- Record excerpts
───
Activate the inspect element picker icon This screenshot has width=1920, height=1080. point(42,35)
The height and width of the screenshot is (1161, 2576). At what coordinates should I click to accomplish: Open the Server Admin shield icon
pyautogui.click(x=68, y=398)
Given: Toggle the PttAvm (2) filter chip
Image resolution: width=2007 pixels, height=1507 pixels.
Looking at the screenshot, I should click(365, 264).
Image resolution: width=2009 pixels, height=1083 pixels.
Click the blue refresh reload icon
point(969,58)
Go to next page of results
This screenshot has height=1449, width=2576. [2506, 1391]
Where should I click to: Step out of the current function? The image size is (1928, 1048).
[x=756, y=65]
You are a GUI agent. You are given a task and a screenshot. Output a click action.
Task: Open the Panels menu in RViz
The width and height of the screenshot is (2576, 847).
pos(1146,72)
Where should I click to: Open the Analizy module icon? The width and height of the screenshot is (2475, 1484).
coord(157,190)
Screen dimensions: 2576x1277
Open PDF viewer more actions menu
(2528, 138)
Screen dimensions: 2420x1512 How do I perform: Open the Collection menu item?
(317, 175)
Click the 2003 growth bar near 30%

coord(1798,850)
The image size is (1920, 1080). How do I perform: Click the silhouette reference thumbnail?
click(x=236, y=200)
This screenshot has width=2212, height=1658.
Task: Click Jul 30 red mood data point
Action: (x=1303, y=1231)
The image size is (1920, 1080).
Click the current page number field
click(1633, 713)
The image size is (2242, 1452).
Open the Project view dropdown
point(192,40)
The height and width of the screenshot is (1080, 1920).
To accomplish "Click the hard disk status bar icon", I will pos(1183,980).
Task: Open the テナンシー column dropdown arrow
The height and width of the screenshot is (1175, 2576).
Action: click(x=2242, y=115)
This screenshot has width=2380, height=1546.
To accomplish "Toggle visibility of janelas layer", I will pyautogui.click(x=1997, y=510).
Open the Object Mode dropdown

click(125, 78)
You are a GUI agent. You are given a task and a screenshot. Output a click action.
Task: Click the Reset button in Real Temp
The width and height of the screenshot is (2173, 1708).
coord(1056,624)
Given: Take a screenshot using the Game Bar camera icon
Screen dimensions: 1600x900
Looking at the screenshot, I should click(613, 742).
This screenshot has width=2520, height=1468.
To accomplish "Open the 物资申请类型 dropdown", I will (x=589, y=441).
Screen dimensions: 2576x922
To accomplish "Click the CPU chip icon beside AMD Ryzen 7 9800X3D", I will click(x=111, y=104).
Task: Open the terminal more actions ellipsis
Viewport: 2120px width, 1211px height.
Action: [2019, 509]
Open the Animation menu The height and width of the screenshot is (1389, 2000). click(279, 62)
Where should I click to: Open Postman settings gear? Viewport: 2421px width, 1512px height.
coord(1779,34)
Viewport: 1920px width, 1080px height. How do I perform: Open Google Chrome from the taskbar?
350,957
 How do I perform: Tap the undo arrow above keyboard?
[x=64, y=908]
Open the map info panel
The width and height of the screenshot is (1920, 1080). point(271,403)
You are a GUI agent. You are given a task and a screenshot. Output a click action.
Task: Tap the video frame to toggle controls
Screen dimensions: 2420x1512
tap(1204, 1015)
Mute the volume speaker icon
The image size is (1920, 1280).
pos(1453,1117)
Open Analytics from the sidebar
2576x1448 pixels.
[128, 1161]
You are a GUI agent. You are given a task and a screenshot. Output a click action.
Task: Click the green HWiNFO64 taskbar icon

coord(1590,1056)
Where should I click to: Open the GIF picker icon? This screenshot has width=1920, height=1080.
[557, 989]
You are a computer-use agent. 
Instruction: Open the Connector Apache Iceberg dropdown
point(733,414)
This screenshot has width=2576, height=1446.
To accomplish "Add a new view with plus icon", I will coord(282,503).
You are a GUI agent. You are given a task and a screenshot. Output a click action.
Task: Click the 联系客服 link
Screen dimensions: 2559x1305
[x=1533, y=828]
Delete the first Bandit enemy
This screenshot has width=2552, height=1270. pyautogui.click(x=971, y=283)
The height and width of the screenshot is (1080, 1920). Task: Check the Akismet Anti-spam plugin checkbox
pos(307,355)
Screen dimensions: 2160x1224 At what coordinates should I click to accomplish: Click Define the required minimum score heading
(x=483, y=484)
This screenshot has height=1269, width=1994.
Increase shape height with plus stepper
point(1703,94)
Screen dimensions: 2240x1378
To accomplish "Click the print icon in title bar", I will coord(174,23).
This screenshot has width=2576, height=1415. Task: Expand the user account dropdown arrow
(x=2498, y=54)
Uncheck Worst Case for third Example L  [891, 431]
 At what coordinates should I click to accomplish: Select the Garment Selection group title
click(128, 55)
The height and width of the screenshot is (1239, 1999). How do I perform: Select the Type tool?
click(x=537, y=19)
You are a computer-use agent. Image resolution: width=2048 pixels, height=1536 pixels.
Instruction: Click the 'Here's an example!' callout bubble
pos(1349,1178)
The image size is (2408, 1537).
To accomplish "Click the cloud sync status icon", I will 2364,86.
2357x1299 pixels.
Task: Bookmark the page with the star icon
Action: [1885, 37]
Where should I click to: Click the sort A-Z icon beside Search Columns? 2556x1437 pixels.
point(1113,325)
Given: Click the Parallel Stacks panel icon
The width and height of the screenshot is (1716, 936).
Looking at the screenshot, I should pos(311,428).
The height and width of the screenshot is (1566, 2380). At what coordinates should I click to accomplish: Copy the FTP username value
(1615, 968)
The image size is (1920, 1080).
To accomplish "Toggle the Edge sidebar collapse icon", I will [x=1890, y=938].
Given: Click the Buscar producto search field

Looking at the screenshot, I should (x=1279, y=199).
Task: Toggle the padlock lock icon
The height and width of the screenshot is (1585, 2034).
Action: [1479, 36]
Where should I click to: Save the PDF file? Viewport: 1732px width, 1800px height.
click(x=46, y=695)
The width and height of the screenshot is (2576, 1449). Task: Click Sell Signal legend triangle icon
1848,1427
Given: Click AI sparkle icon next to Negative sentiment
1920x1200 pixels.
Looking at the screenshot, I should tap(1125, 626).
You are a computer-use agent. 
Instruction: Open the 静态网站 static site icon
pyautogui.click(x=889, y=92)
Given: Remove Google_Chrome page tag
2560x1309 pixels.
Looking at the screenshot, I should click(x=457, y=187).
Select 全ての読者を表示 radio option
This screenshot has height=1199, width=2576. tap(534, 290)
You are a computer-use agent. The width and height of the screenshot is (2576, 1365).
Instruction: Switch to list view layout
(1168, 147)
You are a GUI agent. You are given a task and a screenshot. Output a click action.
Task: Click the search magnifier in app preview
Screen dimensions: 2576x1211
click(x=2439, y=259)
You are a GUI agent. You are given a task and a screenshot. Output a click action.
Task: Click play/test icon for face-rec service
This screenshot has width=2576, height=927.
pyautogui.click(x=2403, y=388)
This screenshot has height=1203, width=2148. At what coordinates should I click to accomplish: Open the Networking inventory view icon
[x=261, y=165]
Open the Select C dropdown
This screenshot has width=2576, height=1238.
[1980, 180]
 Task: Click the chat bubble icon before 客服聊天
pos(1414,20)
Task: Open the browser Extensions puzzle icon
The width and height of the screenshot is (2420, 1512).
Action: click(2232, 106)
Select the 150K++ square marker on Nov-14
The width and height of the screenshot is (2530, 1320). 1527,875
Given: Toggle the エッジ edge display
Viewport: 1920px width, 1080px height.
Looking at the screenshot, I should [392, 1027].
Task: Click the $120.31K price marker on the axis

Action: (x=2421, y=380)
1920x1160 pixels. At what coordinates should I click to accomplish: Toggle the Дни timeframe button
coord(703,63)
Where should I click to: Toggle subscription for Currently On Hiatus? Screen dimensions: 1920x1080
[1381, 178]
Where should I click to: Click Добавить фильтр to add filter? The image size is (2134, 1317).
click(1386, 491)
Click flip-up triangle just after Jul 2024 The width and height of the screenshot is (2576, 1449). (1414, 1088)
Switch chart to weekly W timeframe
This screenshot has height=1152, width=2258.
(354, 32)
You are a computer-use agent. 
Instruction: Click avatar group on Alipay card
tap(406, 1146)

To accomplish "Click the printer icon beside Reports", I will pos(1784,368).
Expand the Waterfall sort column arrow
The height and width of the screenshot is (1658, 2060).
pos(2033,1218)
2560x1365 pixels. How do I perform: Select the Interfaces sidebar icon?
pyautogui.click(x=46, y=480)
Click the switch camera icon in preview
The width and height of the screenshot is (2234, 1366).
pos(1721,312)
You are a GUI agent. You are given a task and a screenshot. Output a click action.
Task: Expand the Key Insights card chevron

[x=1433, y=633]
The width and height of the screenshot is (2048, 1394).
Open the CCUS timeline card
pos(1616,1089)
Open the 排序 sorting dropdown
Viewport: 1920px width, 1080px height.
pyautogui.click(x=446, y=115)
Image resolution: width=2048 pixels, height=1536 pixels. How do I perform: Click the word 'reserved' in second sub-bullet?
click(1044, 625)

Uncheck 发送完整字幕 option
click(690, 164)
───
In the entries above, identify every line with the word "preview". Copy those lines.

Task: Click the search magnifier in app preview
Click the switch camera icon in preview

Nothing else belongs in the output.